2. Whether subsection 104(7.1) will apply to deny a deduction to the Trust recipient under paragraph 104(6)(b) of amounts payable to its unitholders.
1. Facts support that there is borrowed money and the funds are to be used for purpose set forth in XXXXXXXXXX
2. Generally, multi-class structured trusts may be permissible so long as the units aren't structured with the objective of giving an interest in the capital of the trust that exceeds the income entitlement of the class. The difference in dividend rates between the two classes of capital units is to compensate for the fact that one class is redeemable after XXXXXXXXXX years where the other is only redeemable on maturity. XXXXXXXXXX .

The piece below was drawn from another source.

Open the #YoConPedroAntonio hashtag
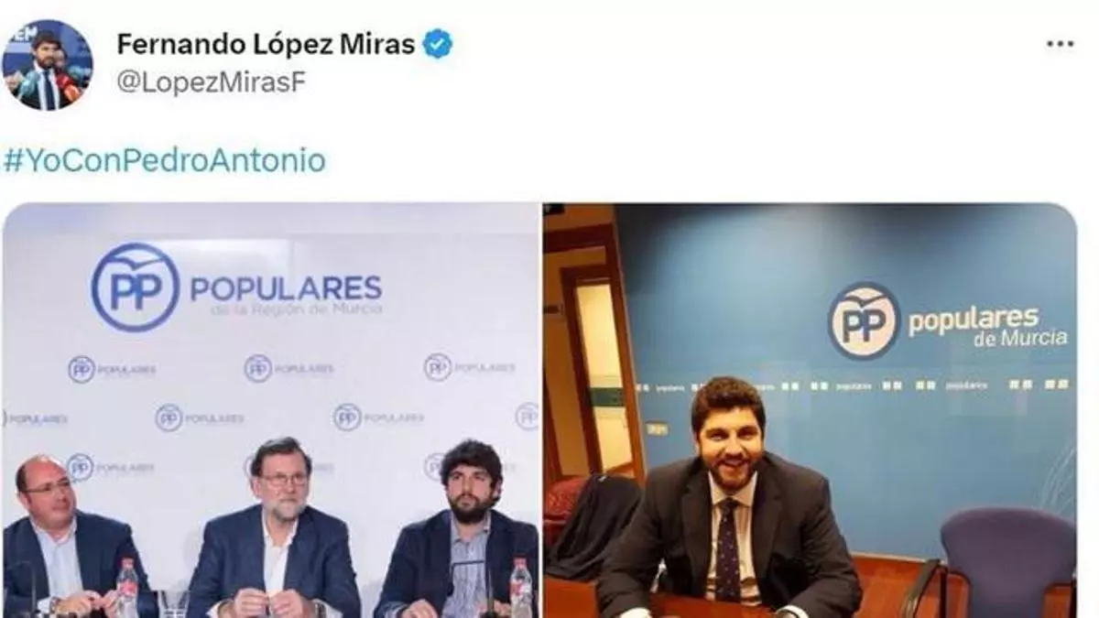The height and width of the screenshot is (618, 1099). point(165,161)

Re: Advance Income Tax Ruling
This is in reply to your letter of XXXXXXXXXX in which you request an advance tax ruling on behalf of the above-named taxpayer. We also acknowledge the information provided in your subsequent correspondence and during our various telephone conversations in connection with your request (XXXXXXXXXX).
We understand that, to the best of your knowledge and that of the taxpayer referred to above, none of the issues involved in the ruling request is:
(i) in an earlier return of the taxpayer or a related person;
(ii) being considered by a tax services office or taxation centre in connection with a previously filed tax return of the taxpayer or a related person;
(iii) under objection by the taxpayer or a related person;
(iv) before the courts or, if a judgment has been issued, the time limit for appeal to a higher court has not expired; or
(v) the subject of a ruling previously issued by the Directorate.

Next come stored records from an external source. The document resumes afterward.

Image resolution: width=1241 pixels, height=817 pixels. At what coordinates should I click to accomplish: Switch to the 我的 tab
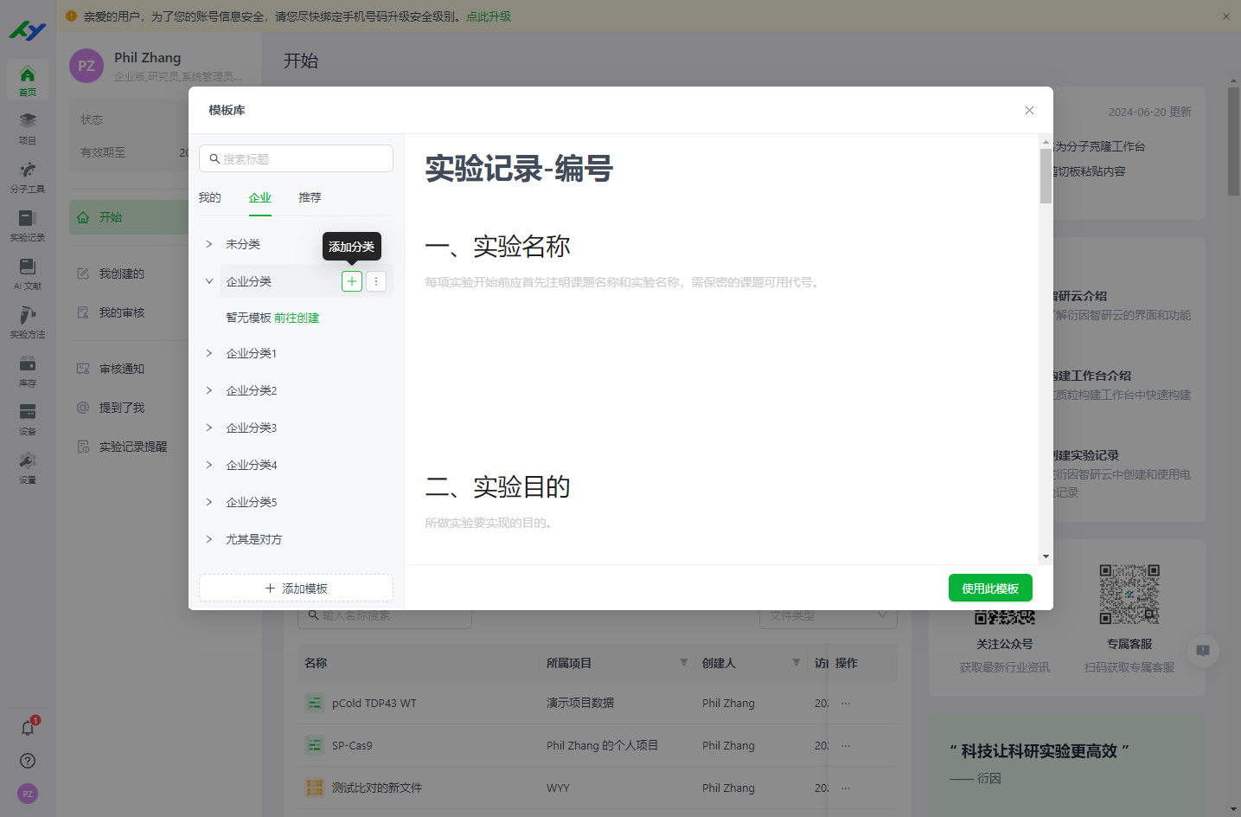click(x=210, y=197)
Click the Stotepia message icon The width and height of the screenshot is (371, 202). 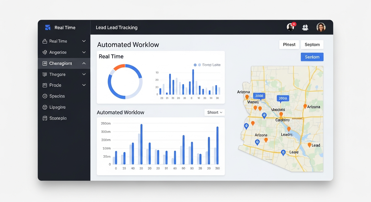(x=45, y=118)
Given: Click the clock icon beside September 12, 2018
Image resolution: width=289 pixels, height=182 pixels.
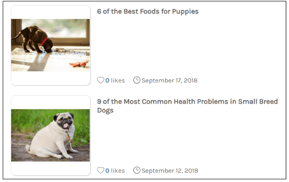Looking at the screenshot, I should click(x=137, y=170).
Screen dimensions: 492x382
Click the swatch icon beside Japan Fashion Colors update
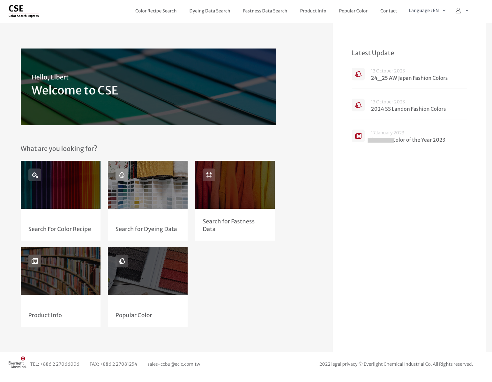tap(358, 74)
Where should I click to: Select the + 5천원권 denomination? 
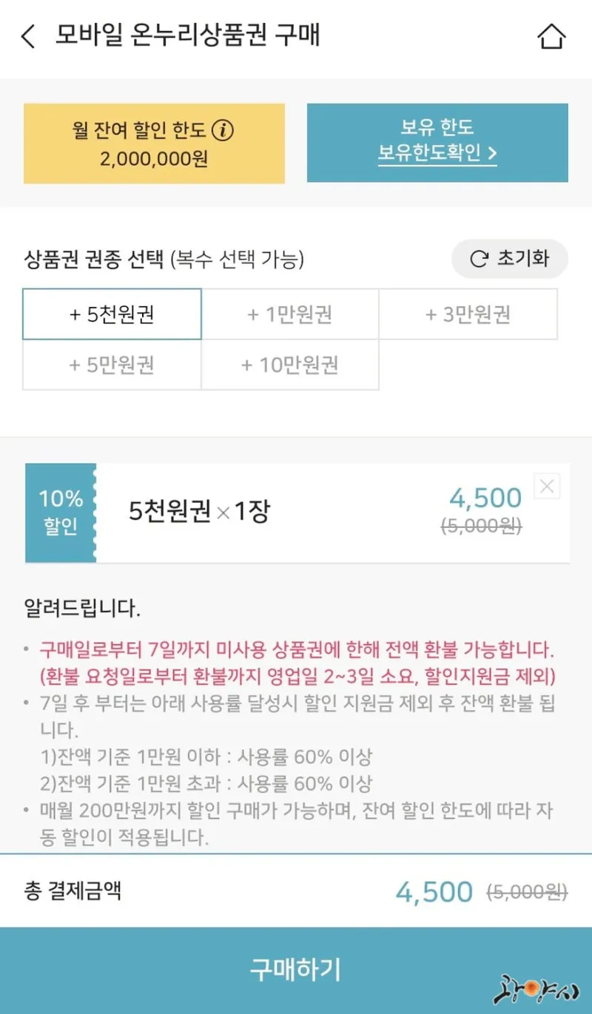click(112, 314)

In this letter, unless otherwise indicated, all statutory references are to the provisions of the Income Tax Act, R.S.C. 1985, 5th Supplement, c.1, as amended, (the "Act"), and all terms used herein that are defined in the Act have the meaning given in such definition unless otherwise indicated.

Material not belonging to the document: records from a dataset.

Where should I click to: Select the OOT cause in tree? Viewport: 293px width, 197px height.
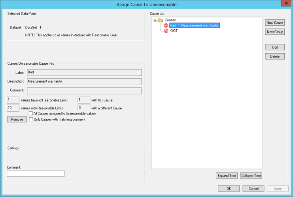[x=174, y=31]
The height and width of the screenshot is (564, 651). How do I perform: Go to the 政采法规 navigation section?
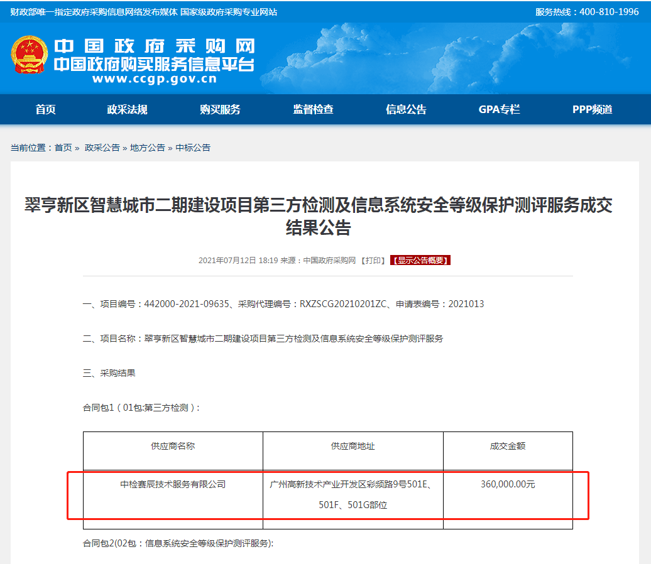click(x=127, y=109)
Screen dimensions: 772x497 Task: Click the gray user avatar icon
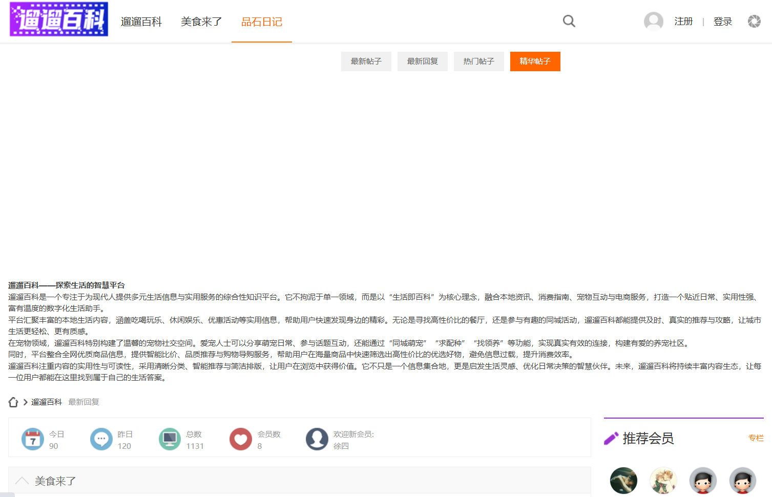pos(653,21)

Our understanding of the facts, proposed transactions and their purposes is as follows:
The following terms have the meanings specified:
"XXXXXXXXXX Securities" means the Trust Securities, issuable in series, being non-voting units of beneficial interest in the Trust which will be offered for investment to the public in Canada as described more fully below;
"Company" means XXXXXXXXXX;
"Debenture" or "Debentures" means the senior debentures of the Company as described more fully in paragraphs 22-29 below;
"Holdco" means XXXXXXXXXX;
"Net Distributable Funds" means, at any time, the amount by which the sum of (i) income and gains derived by the Trust and (ii) amounts received by the Trust from Company exceeds expenses of the Trust and any required liability for expenses established by the Trust;
"Public Preferred Shares" means preferred shares of the Company which (i) have been issued to the public (excluding to affiliates of the Company), (ii) are listed on a recognized stock exchange, and (iii) XXXXXXXXXX;
"XXXXXXXXXX Securities" means the XXXXXXXXXX Trust Securities, being voting units of beneficial interest of the Trust to be owned by the Company or any of its affiliates as described more fully in paragraph 7 below;
"Trust" means XXXXXXXXXX to be established as described in more fully in paragraphs 5-13 below; and
1. The Company is a XXXXXXXXXX company incorporated under the laws of Canada, is a "taxable Canadian corporation" and a "XXXXXXXXXX" under the Act, and carries on XXXXXXXXXX business in XXXXXXXXXX Its business number is XXXXXXXXXX and the Company files its tax returns through the XXXXXXXXXX Tax Services Office and the XXXXXXXXXX Tax Centre.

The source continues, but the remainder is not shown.